E.U. d’Amérique 2007, durée : 2H

Réalisation :
Réalisation et Scénario : Paul Haggis ; Image : Roger Deakins ; Musique : Mark Isham ; Montage : Jo Francis ; Production : Warner Independent Pictures (Darlene Caamano, Paul Hadggis, Steve Samuels, Patrick Waschberger). Distributeur : Warner Bros (EUA, France).
Interprétation : Tommy Lee Jones (Hank Deerfield), Charlize Theron (la détective Emily Sanders), Susan Sarandon (Joan Deerfield).
Auteur :

Paul Haggis (né à London, Canada, en 1953) fera sa carrière en Californie où, surtout, il écrit et réalise des séries télévisées.
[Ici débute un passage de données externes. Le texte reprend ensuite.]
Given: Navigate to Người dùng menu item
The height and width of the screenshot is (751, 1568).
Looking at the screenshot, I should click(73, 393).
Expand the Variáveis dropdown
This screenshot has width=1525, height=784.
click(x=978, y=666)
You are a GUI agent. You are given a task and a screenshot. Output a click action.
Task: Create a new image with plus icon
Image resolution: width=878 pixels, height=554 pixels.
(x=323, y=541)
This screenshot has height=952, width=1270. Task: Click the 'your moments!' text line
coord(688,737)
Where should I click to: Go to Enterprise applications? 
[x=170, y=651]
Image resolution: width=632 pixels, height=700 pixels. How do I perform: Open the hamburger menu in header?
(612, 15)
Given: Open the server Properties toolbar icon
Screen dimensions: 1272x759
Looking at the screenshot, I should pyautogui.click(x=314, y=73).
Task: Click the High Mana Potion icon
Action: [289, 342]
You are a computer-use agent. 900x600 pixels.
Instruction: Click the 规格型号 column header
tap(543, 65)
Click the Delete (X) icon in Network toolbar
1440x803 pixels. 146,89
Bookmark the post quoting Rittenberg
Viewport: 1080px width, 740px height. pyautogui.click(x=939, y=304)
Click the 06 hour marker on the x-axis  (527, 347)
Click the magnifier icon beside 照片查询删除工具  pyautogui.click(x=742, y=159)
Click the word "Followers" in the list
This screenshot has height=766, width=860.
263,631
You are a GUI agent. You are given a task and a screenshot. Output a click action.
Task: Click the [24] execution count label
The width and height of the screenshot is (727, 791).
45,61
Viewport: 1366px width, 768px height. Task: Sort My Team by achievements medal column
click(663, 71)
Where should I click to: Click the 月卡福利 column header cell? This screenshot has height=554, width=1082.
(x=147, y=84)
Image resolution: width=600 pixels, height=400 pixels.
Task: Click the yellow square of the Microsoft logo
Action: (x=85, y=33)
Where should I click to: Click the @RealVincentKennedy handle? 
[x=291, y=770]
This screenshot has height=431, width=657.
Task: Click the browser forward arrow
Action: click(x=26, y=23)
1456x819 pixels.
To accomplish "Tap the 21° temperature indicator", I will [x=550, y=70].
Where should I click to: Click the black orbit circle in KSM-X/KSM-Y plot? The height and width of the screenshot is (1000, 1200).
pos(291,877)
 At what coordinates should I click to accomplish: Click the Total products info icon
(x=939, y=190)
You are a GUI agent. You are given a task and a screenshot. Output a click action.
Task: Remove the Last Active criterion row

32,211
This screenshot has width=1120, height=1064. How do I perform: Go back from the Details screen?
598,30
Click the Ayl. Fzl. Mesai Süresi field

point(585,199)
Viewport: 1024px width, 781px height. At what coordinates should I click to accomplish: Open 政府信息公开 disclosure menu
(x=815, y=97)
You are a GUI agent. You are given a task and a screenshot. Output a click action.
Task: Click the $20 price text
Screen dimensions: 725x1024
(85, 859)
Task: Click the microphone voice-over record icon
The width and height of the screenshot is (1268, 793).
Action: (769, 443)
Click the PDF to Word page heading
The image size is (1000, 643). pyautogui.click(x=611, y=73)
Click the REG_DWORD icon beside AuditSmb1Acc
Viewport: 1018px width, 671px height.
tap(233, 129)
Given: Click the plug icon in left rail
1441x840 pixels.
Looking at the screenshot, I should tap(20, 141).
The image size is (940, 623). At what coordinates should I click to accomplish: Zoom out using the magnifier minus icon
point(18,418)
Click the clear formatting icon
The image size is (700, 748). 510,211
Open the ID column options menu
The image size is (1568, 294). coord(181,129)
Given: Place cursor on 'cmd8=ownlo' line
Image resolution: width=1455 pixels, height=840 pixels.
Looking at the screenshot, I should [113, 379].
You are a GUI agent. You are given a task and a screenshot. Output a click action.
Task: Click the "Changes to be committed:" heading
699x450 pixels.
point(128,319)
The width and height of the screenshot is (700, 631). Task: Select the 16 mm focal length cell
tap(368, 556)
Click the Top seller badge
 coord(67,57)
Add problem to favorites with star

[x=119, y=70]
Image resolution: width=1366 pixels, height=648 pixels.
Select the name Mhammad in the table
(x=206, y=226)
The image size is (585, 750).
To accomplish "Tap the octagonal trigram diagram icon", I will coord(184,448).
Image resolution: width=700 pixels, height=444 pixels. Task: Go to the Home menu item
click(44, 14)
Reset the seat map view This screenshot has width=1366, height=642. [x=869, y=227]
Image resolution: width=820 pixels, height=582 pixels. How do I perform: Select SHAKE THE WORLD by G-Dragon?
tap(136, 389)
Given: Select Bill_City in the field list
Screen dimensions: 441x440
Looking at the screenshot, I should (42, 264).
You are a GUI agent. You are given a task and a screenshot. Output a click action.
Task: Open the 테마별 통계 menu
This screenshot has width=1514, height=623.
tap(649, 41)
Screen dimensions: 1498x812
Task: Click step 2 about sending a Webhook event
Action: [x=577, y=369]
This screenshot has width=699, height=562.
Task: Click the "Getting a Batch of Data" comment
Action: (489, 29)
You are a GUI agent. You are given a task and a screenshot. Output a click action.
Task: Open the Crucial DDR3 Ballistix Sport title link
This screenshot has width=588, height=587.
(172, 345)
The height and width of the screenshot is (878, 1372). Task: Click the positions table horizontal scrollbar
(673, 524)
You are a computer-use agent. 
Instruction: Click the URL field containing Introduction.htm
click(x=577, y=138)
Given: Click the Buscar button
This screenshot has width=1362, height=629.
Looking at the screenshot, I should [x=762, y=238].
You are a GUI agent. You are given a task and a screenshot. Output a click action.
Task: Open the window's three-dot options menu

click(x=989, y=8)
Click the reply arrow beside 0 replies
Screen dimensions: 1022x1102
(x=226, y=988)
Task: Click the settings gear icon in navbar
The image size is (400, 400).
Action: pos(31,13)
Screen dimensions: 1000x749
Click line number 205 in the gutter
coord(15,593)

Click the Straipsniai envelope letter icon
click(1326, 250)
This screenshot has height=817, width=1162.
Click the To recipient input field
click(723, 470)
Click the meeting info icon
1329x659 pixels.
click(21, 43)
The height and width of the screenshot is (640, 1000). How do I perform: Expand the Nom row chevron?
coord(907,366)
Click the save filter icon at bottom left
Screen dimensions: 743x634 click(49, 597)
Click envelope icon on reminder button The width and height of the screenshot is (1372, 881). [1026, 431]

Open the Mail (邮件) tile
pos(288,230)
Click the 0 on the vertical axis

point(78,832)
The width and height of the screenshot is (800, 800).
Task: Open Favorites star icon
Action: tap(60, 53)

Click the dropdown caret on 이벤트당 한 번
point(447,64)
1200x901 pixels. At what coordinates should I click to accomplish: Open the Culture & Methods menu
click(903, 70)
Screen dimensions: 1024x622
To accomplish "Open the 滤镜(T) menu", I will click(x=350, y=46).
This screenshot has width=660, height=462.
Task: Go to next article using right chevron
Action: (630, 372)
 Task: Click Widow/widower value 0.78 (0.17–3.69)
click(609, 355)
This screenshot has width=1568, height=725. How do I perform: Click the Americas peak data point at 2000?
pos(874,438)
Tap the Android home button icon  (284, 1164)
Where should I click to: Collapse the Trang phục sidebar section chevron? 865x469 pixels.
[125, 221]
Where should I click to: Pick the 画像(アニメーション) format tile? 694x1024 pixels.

Sur grand écran, le scénario de Million Dollar Baby (2004, réalisé par Clint Eastwood) puis l’écriture et réalisation de Collision (2005) lui valent enfin oscars et célébrité. Il écrira encore pour Eastwood le dyptique d’Iwo Jima (Mémoires de nos pères et Lettres d’Iwo-Jima). Il a réalisé quatre longs métrages avant Dans la vallée d’Elah.

Résumé :

Un vieux soldat, convaincu des valeurs militaires, cherche à retrouver la trace de son fils, qui a disparu à son arrivée d’Iraq en permission aux Etats-Unis. Au cours de cette quête effectuée avec ou malgré les polices officielles, civile et militaire, l’ancien sergent réalise peu à peu que cette guerre déshumanise totalement ceux qui y participent. En conclusion, il mettra en berne le drapeau des Etats-Unis.

Analyse :

La lente progression de Hank Deerfield vers la vérité, qui sera bien plus bête et finalement plus dramatique que toutes les suppositions de l’enquête, lui révèle aussi les destructions morales que la guerre inflige à ses acteurs. Tommy Lee Jones, remarquable, tient l’écran du début à la fin. Obstination, lucidité et bon sens sont ses armes ; sa confiance en son fils lui sert de preuve que, pour en faire ce qu’il est devenu, il faut du monstrueux. « Pour vaincre un monstre, on doit surmonter sa peur, s’en approcher, oser le regarder dans les yeux. C’est ainsi que David peut tuer Goliath dans la vallée d’Elah » raconte-t-il à un petit garçon. Charlize Theron joue la jeune femme détective, énergique, lisse et sans défauts, et Susan Sarandon la maman du soldat disparu, dans un rôle qui se limite à exprimer la souffrance.
Ce film irritera ceux qui pensent que la guerre en Iraq n’est pas seulement atroce, elles le sont toutes, mais qu’elle est honteuse dans ses motivations : ici, le seul regret apparent est pour l’âme des américains ; la chair des irakiens est à peine évoquée. Le thème principal est aussi encombré d’accessoires inutiles, bien que faisant partie de la panoplie du cinéma-succès : dispute entre polices civile et militaire, femme policier en butte à l’hostilité stupide de collègues machos, exposition des nudités lascives qui délassent les guerriers, décryptage de fichiers mystérieux sur ordinateur… Et le message est un mélange de patriotisme et de pacifisme trop confus pour être honnête. Ce n’est pas mal fait, mais on peut se passer d’aller voir.